Written task 1> From the thread on joining a vector of strings, reproduce the passage word for word: begin at the words "(include <string>, <vector>, <sstream>" and stop after the words "the temporary s).".
Written task 2> Summarize the thread on joining a vector of strings in two sentences.

======== Text excerpt

How to implode a vector of strings into a string (the elegant way)

111,749

Solution 1

Use boost::algorithm::join(..):

#include <boost/algorithm/string/join.hpp>
...
std::string joinedString = boost::algorithm::join(elems, delim);

See also this question.

Solution 2

std::vector<std::string> strings;

const char* const delim = ", ";

std::ostringstream imploded;
std::copy(strings.begin(), strings.end(),
           std::ostream_iterator<std::string>(imploded, delim));

(include <string>, <vector>, <sstream> and <iterator>)

If you want to have a clean end (no trailing delimiter) have a look here

Solution 3

You should use std::ostringstream rather than std::string to build the output (then you can call its str() method at the end to get a string, so your interface need not change, only the temporary s).

From there, you could change to using std::ostream_iterator, like so:

copy(elems.begin(), elems.end(), ostream_iterator<string>(s, delim)); 

But this has two problems:

  1. delim now needs to be a const char*, rather than a single char. No big deal.
  2. std::ostream_iterator writes the delimiter after every single element, including the last. So you'd either need to erase the last one at the end, or write your own version of the iterator which doesn't have this annoyance. It'd be worth doing the latter if you have a lot of code that needs things like this; otherwise the whole mess might be best avoided (i.e. use ostringstream but not ostream_iterator).

Solution 4

Because I love one-liners (they are very useful for all kinds of weird stuff, as you'll see at the end), here's a solution using std::accumulate and C++11 lambda:

std::accumulate(alist.begin(), alist.end(), std::string(), 
    [](const std::string& a, const std::string& b) -> std::string { 
        return a + (a.length() > 0 ? "," : "") + b; 
    } )

I find this syntax useful with stream operator, where I don't want to have all kinds of weird logic out of scope from the stream operation, just to do a simple string join. Consider for example this return statement from method that formats a string using stream operators (using std;):

return (dynamic_cast<ostringstream&>(ostringstream()
    << "List content: " << endl
    << std::accumulate(alist.begin(), alist.end(), std::string(), 
        [](const std::string& a, const std::string& b) -> std::string { 
            return a + (a.length() > 0 ? "," : "") + b; 
        } ) << endl
    << "Maybe some more stuff" << endl
    )).str();

Update:

As pointed out by @plexando in the comments, the above code suffers from misbehavior when the array starts with empty strings due to the fact that the check for "first run" is missing previous runs that have resulted in no additional characters, and also - it is weird to run a check for "is first run" on all runs (i.e. the code is under-optimized).

The solution for both of these problems is easy if we know for a fact that the list has at least one element. OTOH, if we know for a fact that the list does not have at least one element, then we can shorten the run even more.

================
======== Entries

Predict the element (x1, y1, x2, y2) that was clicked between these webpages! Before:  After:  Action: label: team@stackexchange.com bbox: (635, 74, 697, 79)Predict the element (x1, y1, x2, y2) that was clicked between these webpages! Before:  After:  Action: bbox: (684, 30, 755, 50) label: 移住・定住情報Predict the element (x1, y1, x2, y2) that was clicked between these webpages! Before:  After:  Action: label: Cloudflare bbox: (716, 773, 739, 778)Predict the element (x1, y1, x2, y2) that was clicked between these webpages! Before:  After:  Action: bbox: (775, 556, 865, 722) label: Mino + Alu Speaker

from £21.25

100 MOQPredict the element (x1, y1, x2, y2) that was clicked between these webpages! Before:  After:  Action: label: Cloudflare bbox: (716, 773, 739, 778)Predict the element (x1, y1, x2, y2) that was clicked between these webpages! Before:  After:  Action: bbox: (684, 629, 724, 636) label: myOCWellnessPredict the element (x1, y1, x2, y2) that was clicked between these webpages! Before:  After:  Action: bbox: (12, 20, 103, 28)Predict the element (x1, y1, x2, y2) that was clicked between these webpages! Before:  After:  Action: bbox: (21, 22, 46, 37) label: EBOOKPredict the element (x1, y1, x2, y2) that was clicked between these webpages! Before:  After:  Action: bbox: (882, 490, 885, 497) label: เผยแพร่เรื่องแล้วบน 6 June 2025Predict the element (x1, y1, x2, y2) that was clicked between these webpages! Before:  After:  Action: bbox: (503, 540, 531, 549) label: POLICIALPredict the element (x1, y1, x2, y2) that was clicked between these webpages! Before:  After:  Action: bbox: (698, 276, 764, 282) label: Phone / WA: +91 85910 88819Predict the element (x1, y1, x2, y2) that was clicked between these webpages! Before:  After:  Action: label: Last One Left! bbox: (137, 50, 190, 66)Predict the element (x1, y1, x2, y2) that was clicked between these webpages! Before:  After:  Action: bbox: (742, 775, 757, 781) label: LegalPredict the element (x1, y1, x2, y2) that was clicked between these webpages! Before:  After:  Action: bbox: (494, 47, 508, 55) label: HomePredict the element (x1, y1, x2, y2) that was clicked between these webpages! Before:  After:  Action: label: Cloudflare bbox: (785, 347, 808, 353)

================

Written solution 1>
(include <string>, <vector>, <sstream> and <iterator>)

If you want to have a clean end (no trailing delimiter) have a look here

Solution 3

You should use std::ostringstream rather than std::string to build the output (then you can call its str() method at the end to get a string, so your interface need not change, only the temporary s).

Written solution 2> The thread presents several ways to join a vector of strings in C++: boost::algorithm::join, copying into a std::ostringstream with std::ostream_iterator, and a one-liner using std::accumulate with a C++11 lambda. It notes that std::ostream_iterator writes the delimiter after every element, including the last, and that the accumulate version misbehaves when the array starts with empty strings and is under-optimized because it checks for the first run on every run.